CN112063746A

CN112063746A - 位于花生fad2a基因启动子区与花生油酸和亚油酸含量相关的snp分子标记及其应用

Info

Publication number: CN112063746A
Application number: CN202011034365.8A
Authority: CN
Inventors: 周小静; 姜慧芳; 黄莉; 罗怀勇; 刘念; 陈伟刚
Original assignee: Oil Crops Research Institute of Chinese Academy of Agriculture Sciences
Current assignee: Oil Crops Research Institute of Chinese Academy of Agriculture Sciences
Priority date: 2020-09-27
Filing date: 2020-09-27
Publication date: 2020-12-11
Anticipated expiration: 2040-09-27
Also published as: CN112063746B

Abstract

本发明涉及分子标记技术领域，具体涉及位于花生FAD2A基因启动子区与花生油酸和亚油酸含量相关的SNP分子标记及其应用。本发明的分子标记SNP_C‑E位于花生FAD2A基因启动子区，含有如SEQ ID NO.1所示序列第13位的多态性为G/A的核苷酸序列。当该处碱基为G时，其所处位置为顺式调控元件CAAT(‑)，当该处碱基为A时，其处于类似增强子元件YACT(+)中。SNP_C‑E从G变为A时，FAD2A的基因表达量会显著提高。

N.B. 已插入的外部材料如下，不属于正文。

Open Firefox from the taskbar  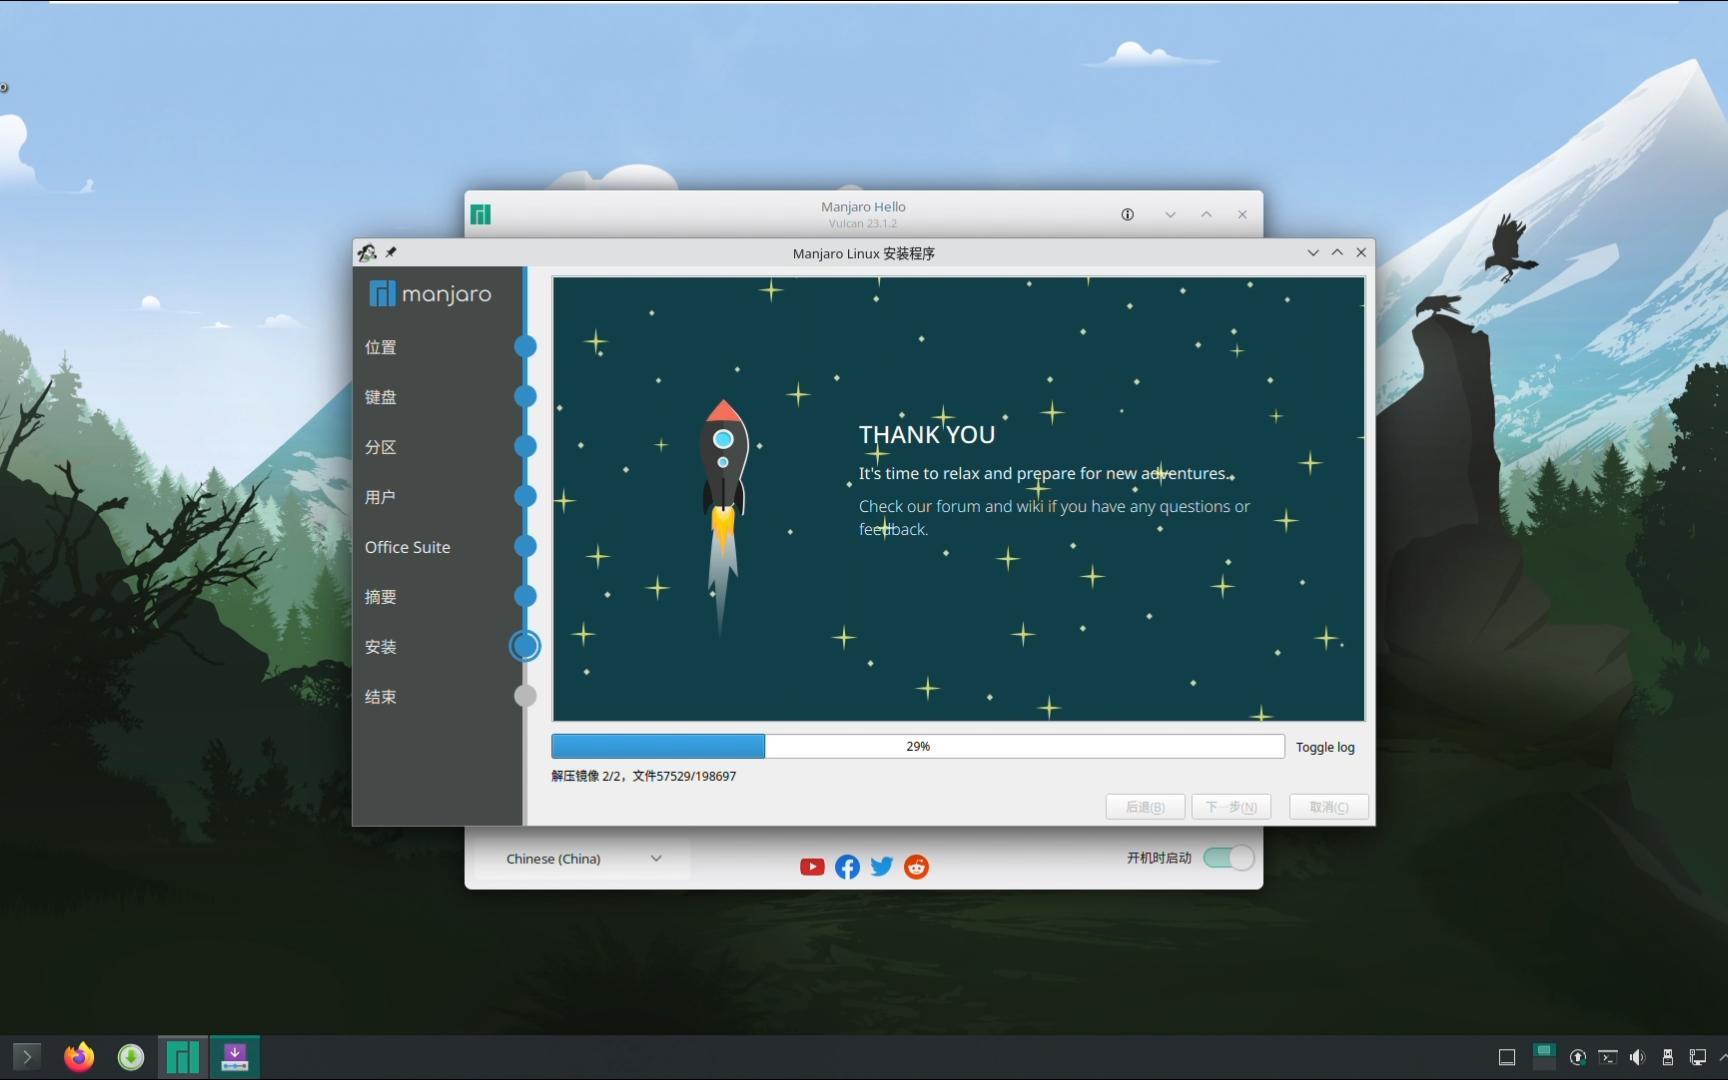coord(79,1056)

且当该处碱基为G时，对应花生油酸含量低，亚油酸含量高；为A时，对应花生油酸含量高，亚油酸含量低。利用这个SNP分子标记可进行花生油酸、亚油酸含量高低鉴定，提高选择效率。

Description

位于花生FAD2A基因启动子区与花生油酸和亚油酸含量相关的SNP分子标记及其应用

技术领域

本发明涉及分子标记技术领域，具体涉及位于花生FAD2A基因启动子区与花生油酸和亚油酸含量相关的一个新的SNP分子标记及其应用。

背景技术

花生是重要的油料和经济作物。油脂的稳定性是花生油的重要品质指标之一，其决定因素是油脂中的油酸和亚油酸比值(油亚比)。油酸、亚油酸是大多数植物油脂中的主要脂肪酸，花生及花生油中两者之和高达80％以上，并且呈现显著的负相关。油酸可以降低对人体健康有害的低密度胆固醇，同时不破坏对人体有益的高密度胆固醇,而且油酸的抗氧化性强，油酸含量升高可显著提升花生产品的货架寿命。亦油酸含量升高可增强花生制品的耐贮性，延长货架寿命。提高油脂中的油酸含量、降低亚油酸含量，培育高油酸的花生新品种是目前花生脂肪酸改良的最重要目标之一。

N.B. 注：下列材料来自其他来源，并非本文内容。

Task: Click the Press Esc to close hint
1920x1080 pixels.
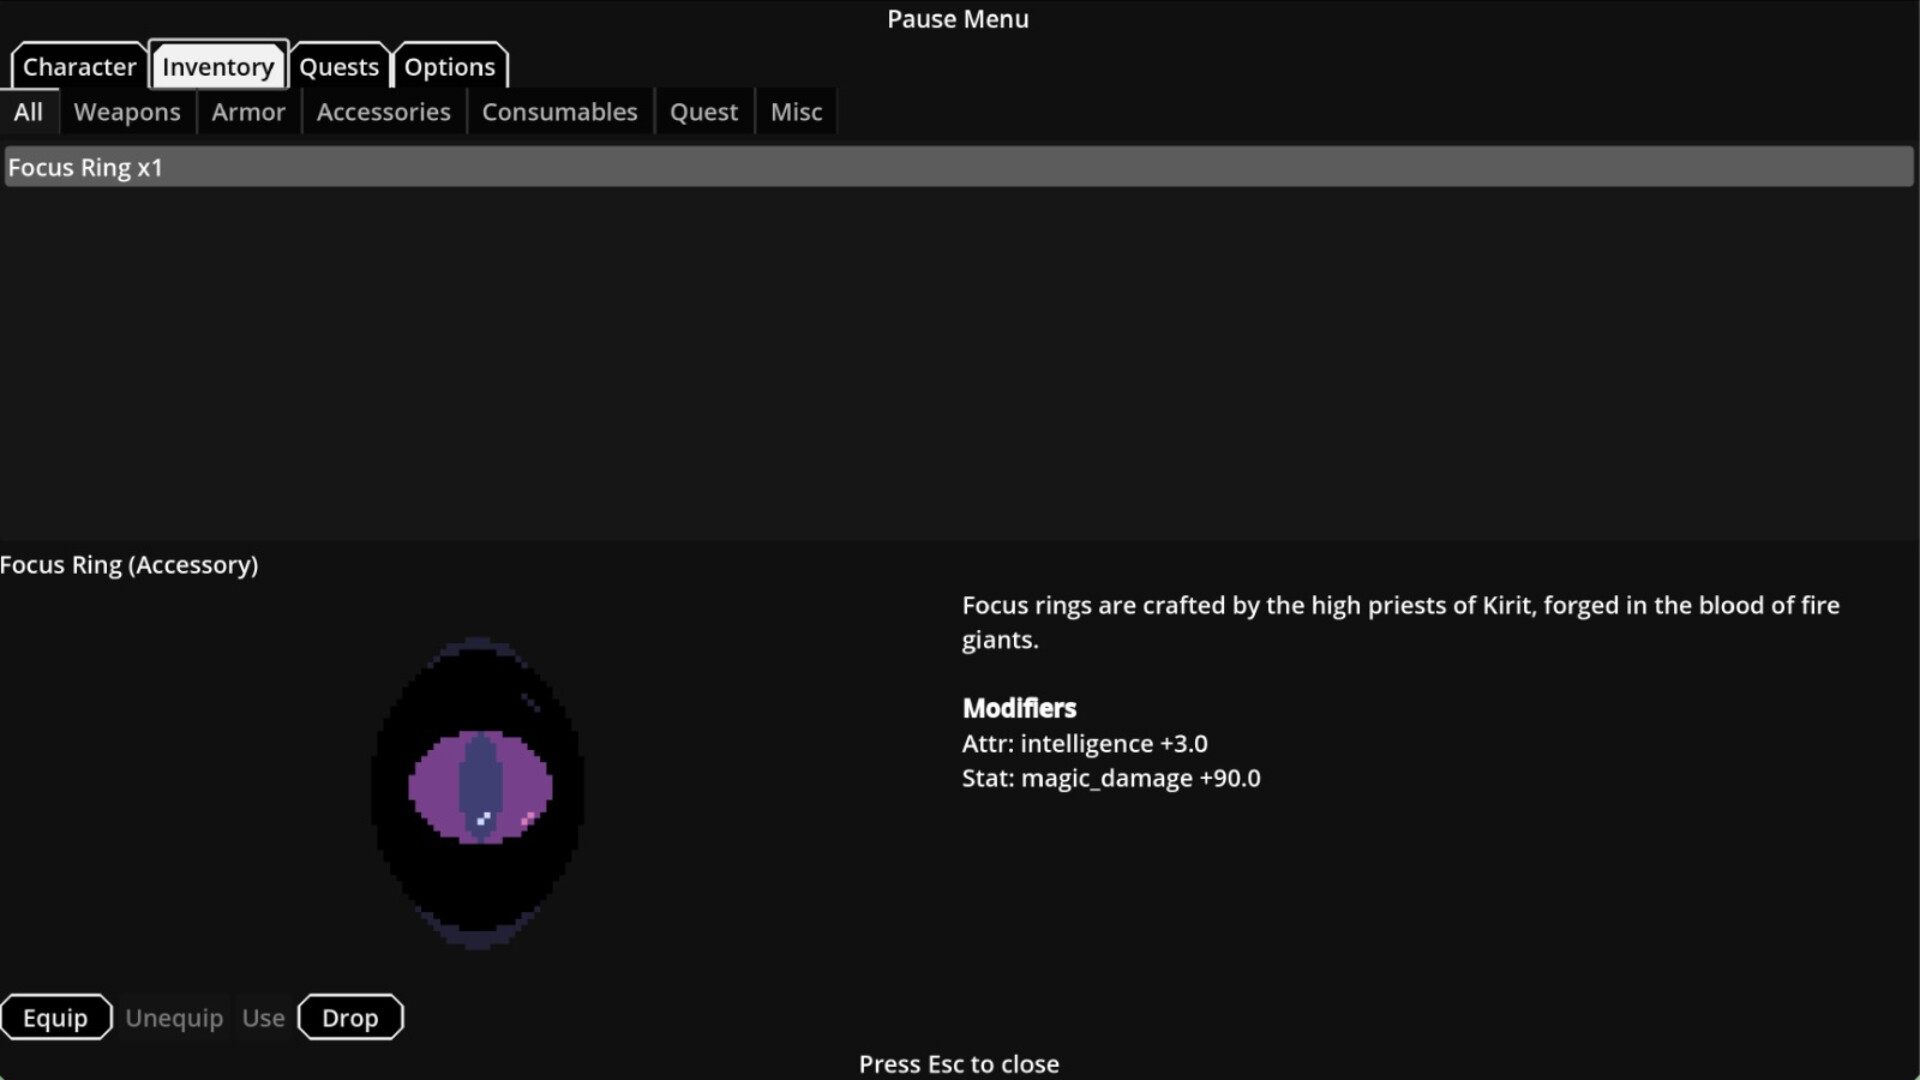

目前主要认为花生油酸性状是受两对主效基因控制，适合通过回交改良油酸性状。目前常用的花生高油酸性状的分子标记是根据突变体材料AhFAD2A、AhFAD2B的ORF区的SNP突变位点开发的功能标记。花生中这两个与高油酸性状相关的SNP突变，一个是FAD2A基因起始密码子后448bp处G:C—A:T的突变(D150N氨基酸的变异)，另一个是FAD2B基因起始密码子后442bp处A插入的突变，使终止密码子提前出现。后来又发现Mycogen-Flavo(MF)和M2-225这两个高油酸突变体，其在FAD2B基因中是微型反向重复转座元件(MITE)插入导致基因功能改变。美国高油酸品种M2—225是利用化学试剂硫酸二乙酯诱变而选育出的新品种，其AhFAD2B基因的起始密码子后997bp位由MITE插入。

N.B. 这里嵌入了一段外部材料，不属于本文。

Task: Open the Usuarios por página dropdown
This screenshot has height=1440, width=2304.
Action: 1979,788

利用高油酸分子标记进行辅助选择是提高花生育种效率，选育高油酸花生品种行之有效的方法，因此提供多种选择的分子标记用于辅助选择高油酸花生品种非常有意义。

发明内容

本发明通过多环境关联分析，旨在鉴定获得与品质性状相关位点及有效分子标记，用于花生品质性状的标记辅助选择。

具体地，本发明提供如下技术方案：

第一方面，本发明提供一种位于花生FAD2A基因启动子区与花生油酸和亚油酸含量相关的SNP分子标记，所述SNP分子标记为SNP_C-E，位于花生FAD2A基因启动子区，其含有如SEQ ID NO.1所示序列第13位的多态性为G/A的核苷酸序列。

该SNP分子标记SNP_C-E位于FAD2A基因启动子区,当该处碱基为G时，其所处位置为一个顺式调控元件CAAT(-)，当该处碱基为A时，其处于类似增强子元件YACT(+)中。即碱基从G变为A时，其所处位置由顺式调控元件CAAT(-)，变为类似增强子元件YACT(+)。

本发明的分子标记SNP_C-E位于花生FAD2A基因转录起始位置ATG上游713bp处，具有所述多态性的位点的基因型为GG，对应于花生油酸含量数值低，亚油酸含量数值高，基因型为AA，对应于花生油酸含量数值高，亚油酸含量数值低。

当分子标记SNP_C-E具有所述多态性的位点的基因型为GG时，FAD2A基因表达量低，当基因型为AA时，FAD2A基因表达量高。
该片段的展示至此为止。